◆ WHAT NEEDS TO BE DONE
Return the lines from the one with "The image size is (1141, 702)." to the one with "coord(872,45)" exactly as they appear, including both of those lines.

=== DATASET EXTRACT ===

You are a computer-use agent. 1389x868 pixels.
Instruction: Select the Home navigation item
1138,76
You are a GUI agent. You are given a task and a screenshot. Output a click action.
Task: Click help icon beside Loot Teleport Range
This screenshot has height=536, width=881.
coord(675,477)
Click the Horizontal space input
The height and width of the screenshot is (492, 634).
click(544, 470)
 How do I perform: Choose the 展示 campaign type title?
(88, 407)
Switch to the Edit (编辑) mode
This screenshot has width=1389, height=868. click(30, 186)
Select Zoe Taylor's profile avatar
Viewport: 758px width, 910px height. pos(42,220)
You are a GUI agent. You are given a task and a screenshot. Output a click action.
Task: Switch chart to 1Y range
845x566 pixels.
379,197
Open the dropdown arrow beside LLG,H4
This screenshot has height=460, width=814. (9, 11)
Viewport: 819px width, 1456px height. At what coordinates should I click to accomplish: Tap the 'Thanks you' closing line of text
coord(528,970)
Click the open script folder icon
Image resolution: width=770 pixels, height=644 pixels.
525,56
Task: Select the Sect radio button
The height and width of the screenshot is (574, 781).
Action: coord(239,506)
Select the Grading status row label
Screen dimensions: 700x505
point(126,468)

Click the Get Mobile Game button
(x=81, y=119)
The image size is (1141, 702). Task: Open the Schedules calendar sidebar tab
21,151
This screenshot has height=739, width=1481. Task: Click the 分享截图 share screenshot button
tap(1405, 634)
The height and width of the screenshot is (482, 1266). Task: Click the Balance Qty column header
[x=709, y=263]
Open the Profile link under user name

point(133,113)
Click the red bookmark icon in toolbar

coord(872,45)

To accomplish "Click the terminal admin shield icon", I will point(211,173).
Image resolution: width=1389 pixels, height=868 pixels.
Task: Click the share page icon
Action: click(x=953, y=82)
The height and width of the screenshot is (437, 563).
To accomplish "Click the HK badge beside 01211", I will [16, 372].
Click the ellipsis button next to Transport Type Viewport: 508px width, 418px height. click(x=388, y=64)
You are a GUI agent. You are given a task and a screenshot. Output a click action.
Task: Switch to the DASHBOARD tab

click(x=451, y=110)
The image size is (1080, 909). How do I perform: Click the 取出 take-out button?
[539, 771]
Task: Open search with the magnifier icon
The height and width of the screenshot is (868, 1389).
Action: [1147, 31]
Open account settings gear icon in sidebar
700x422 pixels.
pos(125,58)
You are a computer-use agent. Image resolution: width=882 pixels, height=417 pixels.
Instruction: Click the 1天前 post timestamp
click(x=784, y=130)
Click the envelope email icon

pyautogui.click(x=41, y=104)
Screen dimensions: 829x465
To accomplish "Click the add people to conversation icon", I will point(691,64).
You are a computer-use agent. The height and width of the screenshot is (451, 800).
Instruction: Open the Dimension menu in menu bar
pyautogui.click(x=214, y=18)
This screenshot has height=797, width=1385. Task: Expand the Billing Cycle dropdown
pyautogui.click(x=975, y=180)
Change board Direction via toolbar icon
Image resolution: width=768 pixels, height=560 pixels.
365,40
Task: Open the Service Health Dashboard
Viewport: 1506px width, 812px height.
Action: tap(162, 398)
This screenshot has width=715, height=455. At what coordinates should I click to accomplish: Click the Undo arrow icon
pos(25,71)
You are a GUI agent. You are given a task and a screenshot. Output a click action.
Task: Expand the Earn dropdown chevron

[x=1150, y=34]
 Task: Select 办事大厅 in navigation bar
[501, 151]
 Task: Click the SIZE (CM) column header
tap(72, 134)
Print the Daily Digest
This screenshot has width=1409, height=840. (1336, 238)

===

◆ RESPONSE TO THE TASK
The image size is (1141, 702). Task: Open the Schedules calendar sidebar tab
21,151
This screenshot has height=739, width=1481. Task: Click the 分享截图 share screenshot button
tap(1405, 634)
The height and width of the screenshot is (482, 1266). Task: Click the Balance Qty column header
[x=709, y=263]
Open the Profile link under user name

point(133,113)
Click the red bookmark icon in toolbar

coord(872,45)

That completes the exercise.